Epilepsy, a neurological disorder characterized by unpredictable seizures, has been historically linked with intense religious experiences — although these connections have been tenuous, at best. A new study has now attempted to shed light on the relationship between the human brain and spiritual, or religious, experiences.

In the recently published study, researchers from University of Missouri, said they found a link between religiosity and epilepsy, supporting “the notion that the human propensity for religious or spiritual experiences may be neurologically based.”

“The end goal of this research is to understand if some type of connection exists between the brain and spiritual experience,” Daniel Cohen, co-author of the study and assistant professor of religious studies at the university, said in a press release. “If a connection exists, what does it mean for humans and their relationship with religion?”

The research required patients suffering from epilepsy to take part in two surveys — one assessing behavior characteristics associated with the condition, and the other that looked at their religious and spiritual activities.

The 19 individuals with epilepsy who participated in the survey had an average age of 39 years. The participants were mostly Caucasian, identifying as Protestant (32 percent), Catholic (10 percent), Buddhist (5 percent), atheist (5 percent), or other (38 percent). Ten percent of the participants refrained from stating any religious affiliation.
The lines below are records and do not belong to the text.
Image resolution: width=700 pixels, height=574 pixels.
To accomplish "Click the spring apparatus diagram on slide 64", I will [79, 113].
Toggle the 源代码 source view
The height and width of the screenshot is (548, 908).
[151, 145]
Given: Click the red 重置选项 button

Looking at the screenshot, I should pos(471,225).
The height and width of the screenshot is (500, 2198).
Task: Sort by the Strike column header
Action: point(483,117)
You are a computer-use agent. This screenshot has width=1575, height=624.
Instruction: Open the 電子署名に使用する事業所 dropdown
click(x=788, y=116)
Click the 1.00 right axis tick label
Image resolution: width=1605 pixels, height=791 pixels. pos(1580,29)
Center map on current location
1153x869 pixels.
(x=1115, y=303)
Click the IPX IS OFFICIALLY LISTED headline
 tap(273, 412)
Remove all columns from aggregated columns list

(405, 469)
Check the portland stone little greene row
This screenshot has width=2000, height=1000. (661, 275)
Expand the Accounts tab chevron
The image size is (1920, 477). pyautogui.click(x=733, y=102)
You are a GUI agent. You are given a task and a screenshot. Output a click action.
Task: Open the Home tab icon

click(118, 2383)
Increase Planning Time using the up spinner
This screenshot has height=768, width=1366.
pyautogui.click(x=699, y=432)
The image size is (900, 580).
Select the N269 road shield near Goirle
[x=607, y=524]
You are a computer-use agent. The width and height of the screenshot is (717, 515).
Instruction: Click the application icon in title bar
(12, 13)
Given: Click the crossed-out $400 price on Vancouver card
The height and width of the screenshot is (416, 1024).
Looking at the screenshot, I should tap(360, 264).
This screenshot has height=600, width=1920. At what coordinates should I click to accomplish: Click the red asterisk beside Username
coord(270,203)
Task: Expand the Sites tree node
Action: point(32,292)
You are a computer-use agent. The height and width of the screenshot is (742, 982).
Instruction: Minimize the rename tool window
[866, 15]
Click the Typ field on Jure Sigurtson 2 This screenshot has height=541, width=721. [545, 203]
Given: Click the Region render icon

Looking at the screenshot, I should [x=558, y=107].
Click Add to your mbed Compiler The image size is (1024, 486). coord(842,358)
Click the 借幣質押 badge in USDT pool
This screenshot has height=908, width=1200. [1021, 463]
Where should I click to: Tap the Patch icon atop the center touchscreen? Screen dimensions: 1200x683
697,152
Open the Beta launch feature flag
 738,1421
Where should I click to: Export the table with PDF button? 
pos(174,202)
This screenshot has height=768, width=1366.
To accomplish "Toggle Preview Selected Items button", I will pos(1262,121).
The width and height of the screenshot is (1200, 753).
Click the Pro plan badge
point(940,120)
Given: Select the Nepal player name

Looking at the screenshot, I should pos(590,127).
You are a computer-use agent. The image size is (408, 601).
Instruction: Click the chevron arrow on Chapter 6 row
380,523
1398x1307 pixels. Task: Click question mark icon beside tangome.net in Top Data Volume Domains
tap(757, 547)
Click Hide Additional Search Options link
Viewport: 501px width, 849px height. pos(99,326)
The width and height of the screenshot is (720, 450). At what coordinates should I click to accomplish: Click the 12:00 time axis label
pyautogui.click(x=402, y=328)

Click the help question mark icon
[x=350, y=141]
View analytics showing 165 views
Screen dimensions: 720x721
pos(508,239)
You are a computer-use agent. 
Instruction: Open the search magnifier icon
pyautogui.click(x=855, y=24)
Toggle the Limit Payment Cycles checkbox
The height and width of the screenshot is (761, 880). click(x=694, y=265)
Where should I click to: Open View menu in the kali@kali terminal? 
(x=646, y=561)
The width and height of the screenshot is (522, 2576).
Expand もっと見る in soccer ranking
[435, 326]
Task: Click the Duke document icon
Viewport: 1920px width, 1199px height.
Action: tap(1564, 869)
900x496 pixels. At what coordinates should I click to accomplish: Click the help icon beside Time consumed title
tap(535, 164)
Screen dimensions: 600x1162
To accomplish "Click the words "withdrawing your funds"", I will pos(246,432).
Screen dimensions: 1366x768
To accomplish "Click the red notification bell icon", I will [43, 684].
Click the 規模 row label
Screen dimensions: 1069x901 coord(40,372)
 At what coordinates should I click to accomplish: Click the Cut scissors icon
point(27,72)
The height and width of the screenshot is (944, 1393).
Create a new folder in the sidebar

“We found a strong correlation between philosophical religious thoughts and epilepsy, but no correlation between emotional thinking and epilepsy,” Greyson Holliday, co-author and an undergraduate student studying psychology at the university. “This study suggests that people may have natural neurological predispositions to think about religion but not in a way that is necessarily associated with emotion.”

The authors of the study — Cohen, Greyson and Brick Johnstone, a neuropsychologist and professor of health psychology — are looking to study religious experiences before and after brain surgery in future research, based on the finding of their latest surveys.